By Charles G. Mortimer
B0TH these books form a sort of appendix to the prophecies of Jeremiah and can be treated together for that reason, In fact the book of Lamentations is not always given in the Ecclesiastical Lists, but this in no way reflects -upon its authenticity or rightful place in the Canon of the Old Testament ; it was embraced in the writings of Jeremiah.
Lamentations is an elegy or threnody—in characteristic Hebrew style. " Jeremias," says St. Jerome, "'bewailed the ruin of his City in a.
fourfold alphabet which we have restored to the measure of metre and to verses. The first four chapters form an acrostic, and the fifth chapter, called the prayer of Jeremiah, contains 22 verses, the number of letters in the Hebrew alphabet. It seems idle to discuss exactly when or where the Prophet composed this
poem — it may have occupied his thoughts for years both before and after the actual catastrophe, the fall of
Jerusalem. We can imagine the poet's mind so full of his theme that the words of sorrow gushed out to relieve
his own heart. But Jeremiah never loses his grip upon faith, even in the midst of his agony. " Turn to God, the Redeemer," he says: "God is just and the City must repent; its enemies must be left to the Divine Providence."
The tone and subject of Lamentations are so reminiscent of Jeremiah that it would seem to be his work indisputably, but modern criticism — outside the Church—Is against that view.
Baruch is also an appendix to Jeremiah in this sense, that he was the devoted secretary who stood by the Prophet throughout. Baruch was exceedingly skilful in the language of his country—so the historian Josephus states in a later commentary. We are so accustomed to the idea to-day that anyone can write with ease in his own language that we forget that "Letters" were of old the product and perquisite of the few, who again had their interpreters to the common people.
That is why Our Lord, when teaching in the synagogue, brought to light again the true meaning of passages from the Old Testament—just as when a boy He was found in the Temple, engaged upon His Father's business.
Baruch is himself described as reading the book in the presence of the Babylonian captives. and the sixth chapter is a separate epistle of Jeremiah, addressed to the captives going into Babylon. In Europe to-day we hear once more of the deportations of people conquered in war—nor are they without their prophets, who trust, as the Hebrew Prophets trusted of old, that the judgment will be in time reversed.

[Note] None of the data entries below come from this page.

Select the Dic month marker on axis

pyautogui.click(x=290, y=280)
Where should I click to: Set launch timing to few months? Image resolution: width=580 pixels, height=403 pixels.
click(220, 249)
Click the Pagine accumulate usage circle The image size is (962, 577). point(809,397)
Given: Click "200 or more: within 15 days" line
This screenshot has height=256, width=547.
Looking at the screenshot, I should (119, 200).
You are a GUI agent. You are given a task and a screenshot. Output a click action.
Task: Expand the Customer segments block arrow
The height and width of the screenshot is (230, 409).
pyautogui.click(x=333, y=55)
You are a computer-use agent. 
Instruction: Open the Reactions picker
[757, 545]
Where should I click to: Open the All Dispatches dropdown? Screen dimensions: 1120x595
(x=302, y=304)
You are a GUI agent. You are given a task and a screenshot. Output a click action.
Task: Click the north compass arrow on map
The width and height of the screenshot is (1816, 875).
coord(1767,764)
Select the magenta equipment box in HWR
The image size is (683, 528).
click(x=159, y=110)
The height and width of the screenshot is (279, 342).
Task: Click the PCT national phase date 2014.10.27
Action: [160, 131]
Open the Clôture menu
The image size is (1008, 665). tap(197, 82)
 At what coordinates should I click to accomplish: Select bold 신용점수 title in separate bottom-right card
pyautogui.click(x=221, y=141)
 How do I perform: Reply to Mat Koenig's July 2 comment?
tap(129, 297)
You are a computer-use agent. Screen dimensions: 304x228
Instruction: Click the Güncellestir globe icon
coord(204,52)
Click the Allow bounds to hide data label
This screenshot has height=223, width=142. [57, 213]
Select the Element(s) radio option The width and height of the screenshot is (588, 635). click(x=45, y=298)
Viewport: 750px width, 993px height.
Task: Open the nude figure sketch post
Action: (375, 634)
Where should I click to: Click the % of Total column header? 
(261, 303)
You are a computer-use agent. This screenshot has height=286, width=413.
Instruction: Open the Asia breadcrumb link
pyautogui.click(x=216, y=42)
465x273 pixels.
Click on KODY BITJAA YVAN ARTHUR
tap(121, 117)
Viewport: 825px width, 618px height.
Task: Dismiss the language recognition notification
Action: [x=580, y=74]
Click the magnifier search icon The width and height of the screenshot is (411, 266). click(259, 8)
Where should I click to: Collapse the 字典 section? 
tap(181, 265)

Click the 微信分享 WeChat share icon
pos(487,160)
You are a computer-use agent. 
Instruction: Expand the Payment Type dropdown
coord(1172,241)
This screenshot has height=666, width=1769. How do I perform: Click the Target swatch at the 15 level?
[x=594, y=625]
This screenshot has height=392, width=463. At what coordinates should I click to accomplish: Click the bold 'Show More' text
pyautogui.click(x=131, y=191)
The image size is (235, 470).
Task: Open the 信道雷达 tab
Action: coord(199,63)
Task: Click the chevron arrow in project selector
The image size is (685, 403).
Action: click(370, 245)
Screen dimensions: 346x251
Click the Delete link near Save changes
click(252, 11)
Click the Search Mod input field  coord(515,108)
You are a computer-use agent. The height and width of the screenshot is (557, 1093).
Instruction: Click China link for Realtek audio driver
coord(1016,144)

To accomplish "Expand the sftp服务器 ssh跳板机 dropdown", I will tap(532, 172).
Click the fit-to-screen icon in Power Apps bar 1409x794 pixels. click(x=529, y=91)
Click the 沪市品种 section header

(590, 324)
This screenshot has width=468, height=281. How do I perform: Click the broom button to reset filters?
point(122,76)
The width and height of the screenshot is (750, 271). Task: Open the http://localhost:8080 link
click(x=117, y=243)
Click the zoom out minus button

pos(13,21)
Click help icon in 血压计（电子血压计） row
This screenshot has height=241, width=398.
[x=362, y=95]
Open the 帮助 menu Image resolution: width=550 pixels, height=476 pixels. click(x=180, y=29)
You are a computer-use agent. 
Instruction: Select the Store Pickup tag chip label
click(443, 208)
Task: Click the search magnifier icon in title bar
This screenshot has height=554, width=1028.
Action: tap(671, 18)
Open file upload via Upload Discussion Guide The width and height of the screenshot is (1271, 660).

The terms in which God is addressed in the book of Baruch are of especial interest : the Eternal God, the Everlasting Saviour, the Holy One, the Most High, the Maker, the Almighty. The most striking of the Messianic prophecies, constantly quoted by the Fathers, is to be found in Baruch iii. 36-38:
" This is our God and there shall be no other accounted in comparison of Him. He found out all the way of knowledge and gave it to Jacob His servant and to Israel His beloved. Afterwards He was seen upon earth and conversed with men," The prophets often speak of coming events in the past tense. This is a Hebrew idiom that should be especially remarked : it expresses the certainty of the event foretold.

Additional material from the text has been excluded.